> [Extracted data]
◆ ◆ ◆
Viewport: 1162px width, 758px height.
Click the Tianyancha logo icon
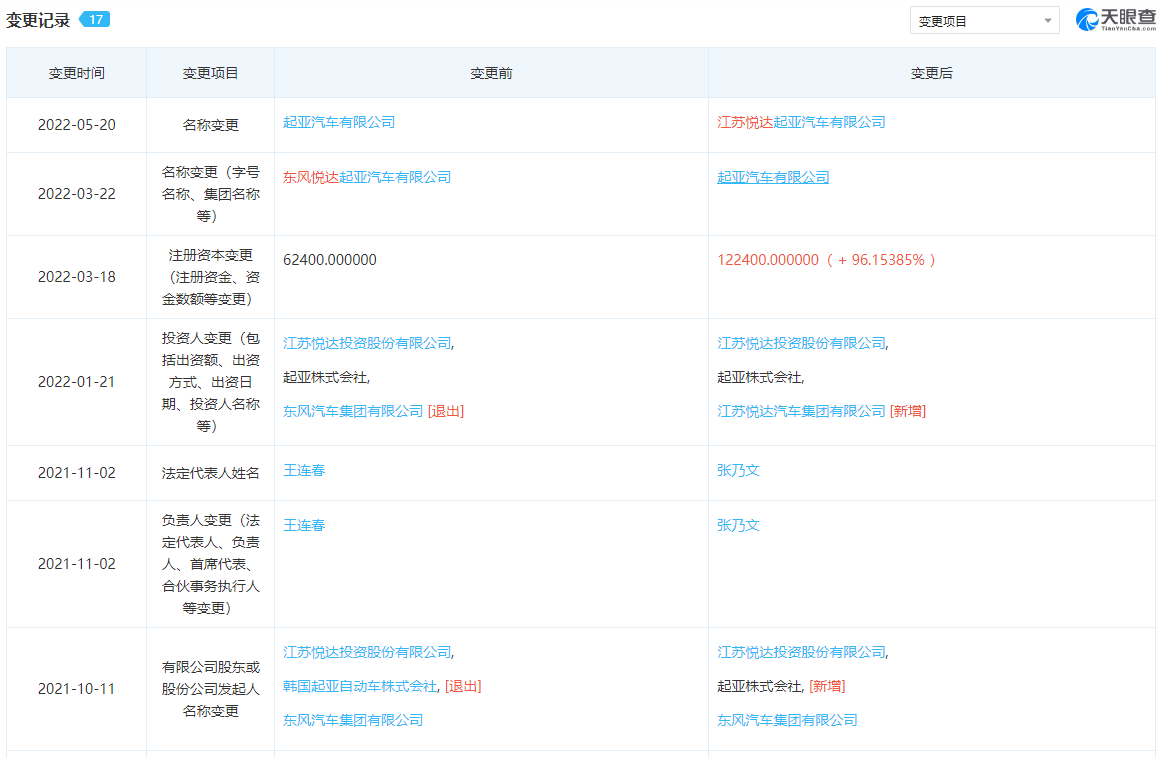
◆ ◆ ◆
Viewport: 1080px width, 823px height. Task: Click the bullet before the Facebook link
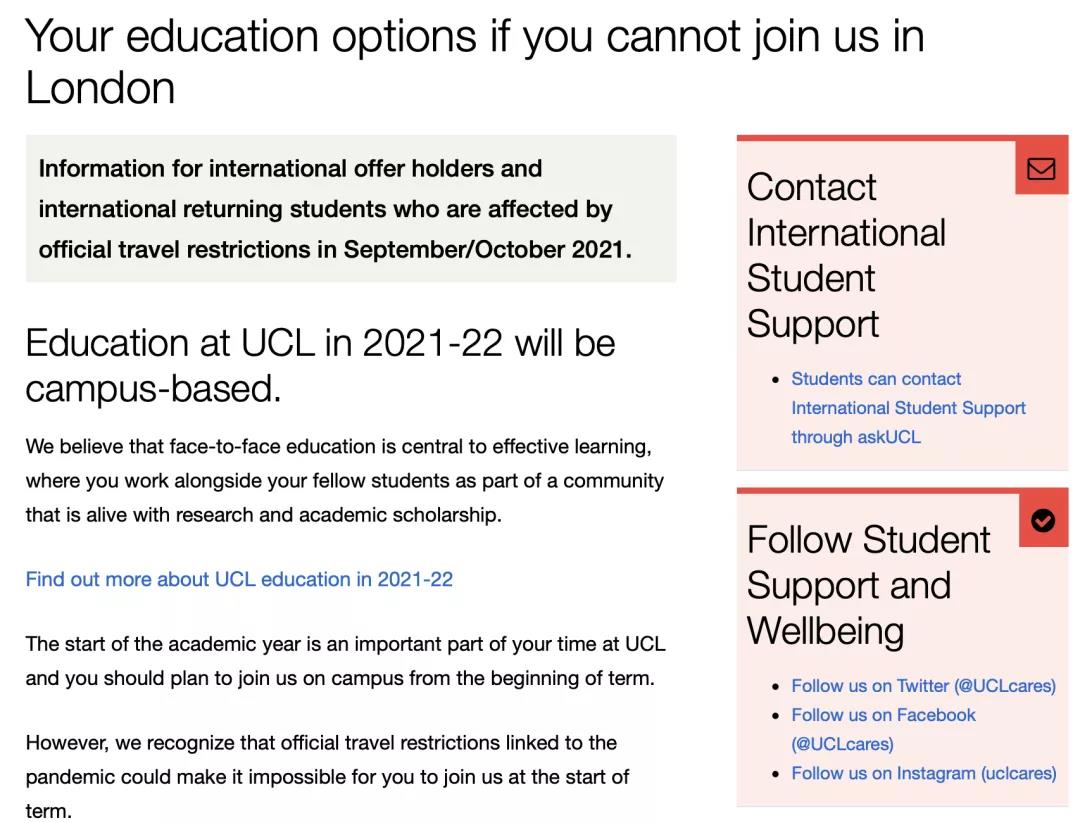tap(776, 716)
◆ ◆ ◆
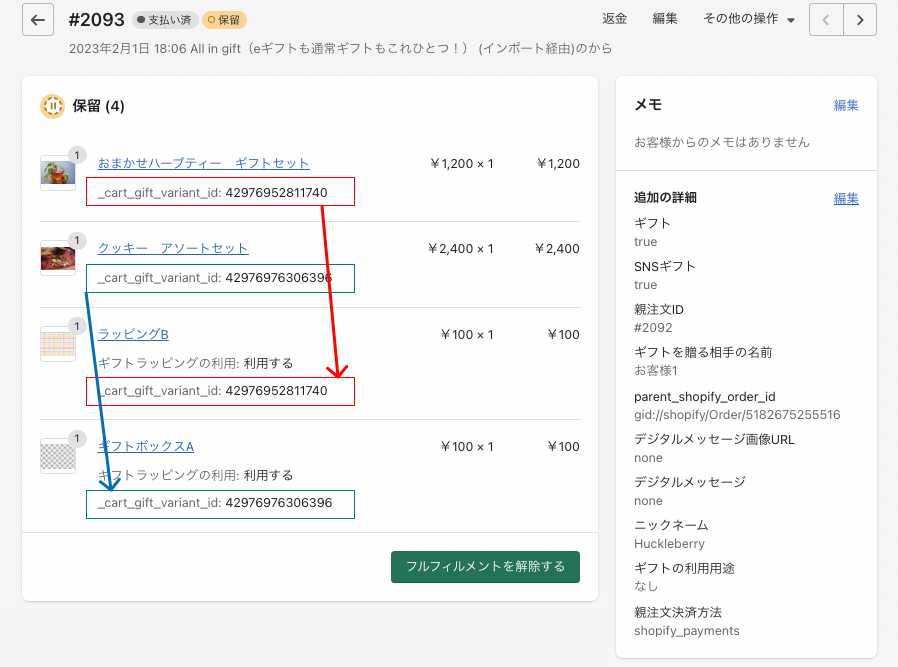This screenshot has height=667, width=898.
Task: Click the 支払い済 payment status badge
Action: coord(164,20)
◆ ◆ ◆
> [Task]
Where the line holding "Viewport: 1162px width, 758px height." appears in the listing above, start reproducing exactly, and end with the line holding "Click the Tianyancha logo icon".

> [Exercise response]
Viewport: 1162px width, 758px height.
Click the Tianyancha logo icon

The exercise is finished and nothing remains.